First, go to the office hours of the course staff member who graded your work. If you can convince them that they made a concrete error in grading, they will fix it for you.

If the grader doesn't agree that the grade was wrong, you can issue a formal grade challenge. This follows a variant of the "coaches challenge" procedure used in the NFL.

Here's the procedure:

  • You start with two contest tokens.
  • You can spend a token to contest your grade on any assignment.
  • If you have no tokens left, you can't formally contest grades.
  • When you contest a grade, the instructor will regrade your assignment from scratch.
  • The new grade is applied to your assignment.
  • If your new score is higher than the old score, you get your token back.
  • Scores must be contested within two weeks of the grade being posted to Inkfish, and no later than Tuesday of finals week.
  • Leftover contest tokens give you a small bonus to your final grade.

Special Accomodations

Students needing disability accommodations should visit the Disability Resource Center (DRC).

If you have been granted special accommodations either through the DRC or as a student athlete, let me know as soon as possible.

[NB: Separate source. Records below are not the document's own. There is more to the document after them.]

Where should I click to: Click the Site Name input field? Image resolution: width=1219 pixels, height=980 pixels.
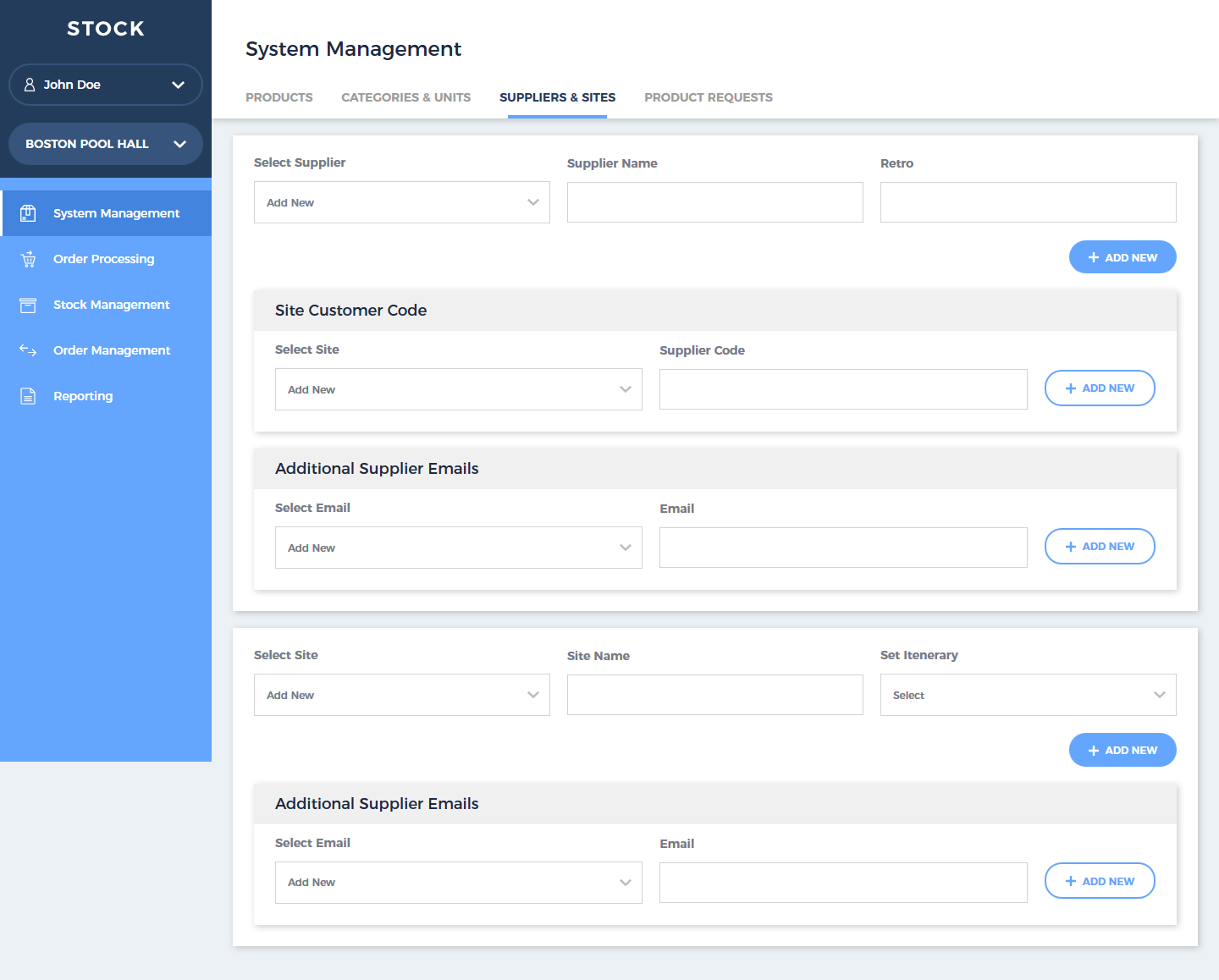click(714, 695)
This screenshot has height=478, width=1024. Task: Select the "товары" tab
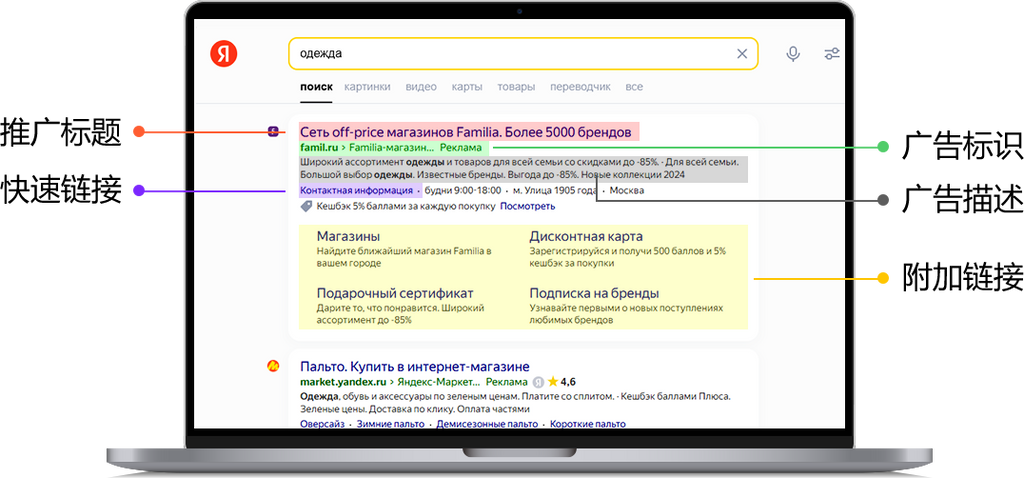(516, 87)
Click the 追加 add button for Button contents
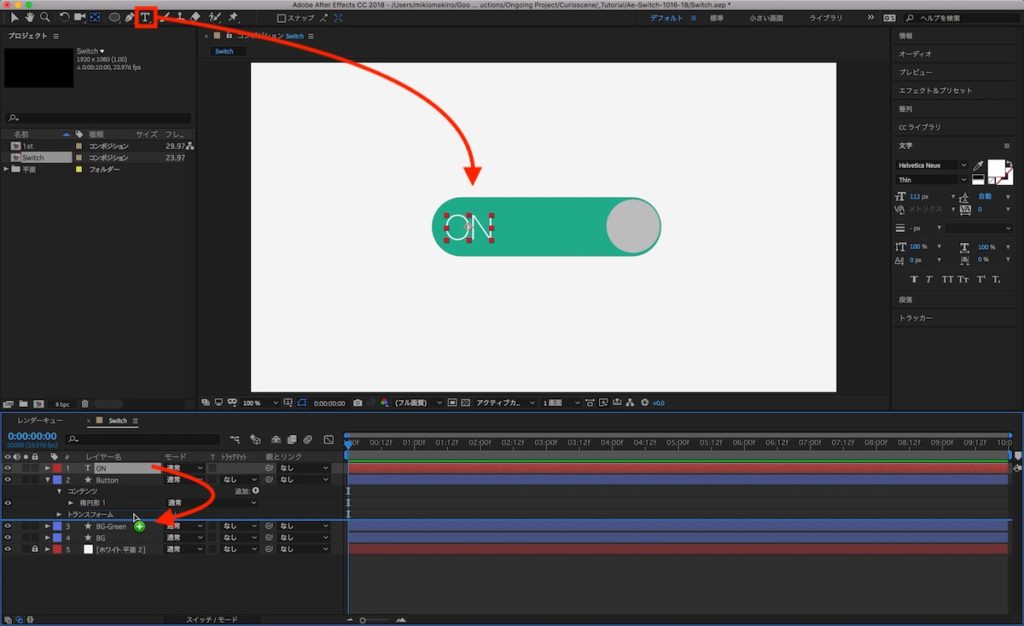 tap(256, 491)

Code Copying & Collabaration Policy

Copying code and submitting it without proper attribution is strictly prohibited in this class. This is plagiarism, which is a serious violation of academic integrity.

Details:

  • For solo assignments, you should personally write your code either from scratch or using only the starter code provided in the assignment.
  • For team assignments, your team should do the same.
  • The use of published libraries through the standard package tools is fine.
  • The use of automatically generated code from tools like "mix gen" is fine.
  • All code will be posted publicly on Github. In the case of an authorship dispute, whoever pushed to Github first wins.

Non-Code Work

Obviously, written text for something like a project report can also be plagiarized. The standard rules for writing apply.

Lecture Notes

Lecture notes are not starter code, and should not be copied without attribution. As long as attribution is provided, there is no penalty for appropriately using code from the lecture notes.

Collaboration and Attribution:

Since it's not plagiarism if you provide attribution, as a special exception to these rules, any code sharing with attribution will not be treated as a major offense.

There is no penalty for copying small snippets of code (a couple of lines) with attribution as long as this code doesn't significantly remove the intended challenge of the assignment. This should be in a comment above these lines clearly indicating the source (including author name and URL, if any).

If you copy a large amount of code with attribution, you won't recieve credit for having completed that portion of the assignment, but there will be no further penalty. The attribution must be obvious and clearly indicate both which code it applies to and where it came from.

Penalty for Plagarism

First offense:

  • You get an F in the course.
  • You will be reported to OSCCR and CCIS.

Avoid copying code if you can. If you're looking at an example, understand what it does, type something similar that is appropriate to your program, and provide attribution. If you must copy code, put in the attribution immediately, every time or you will fail the course over what feels like a minor mistake.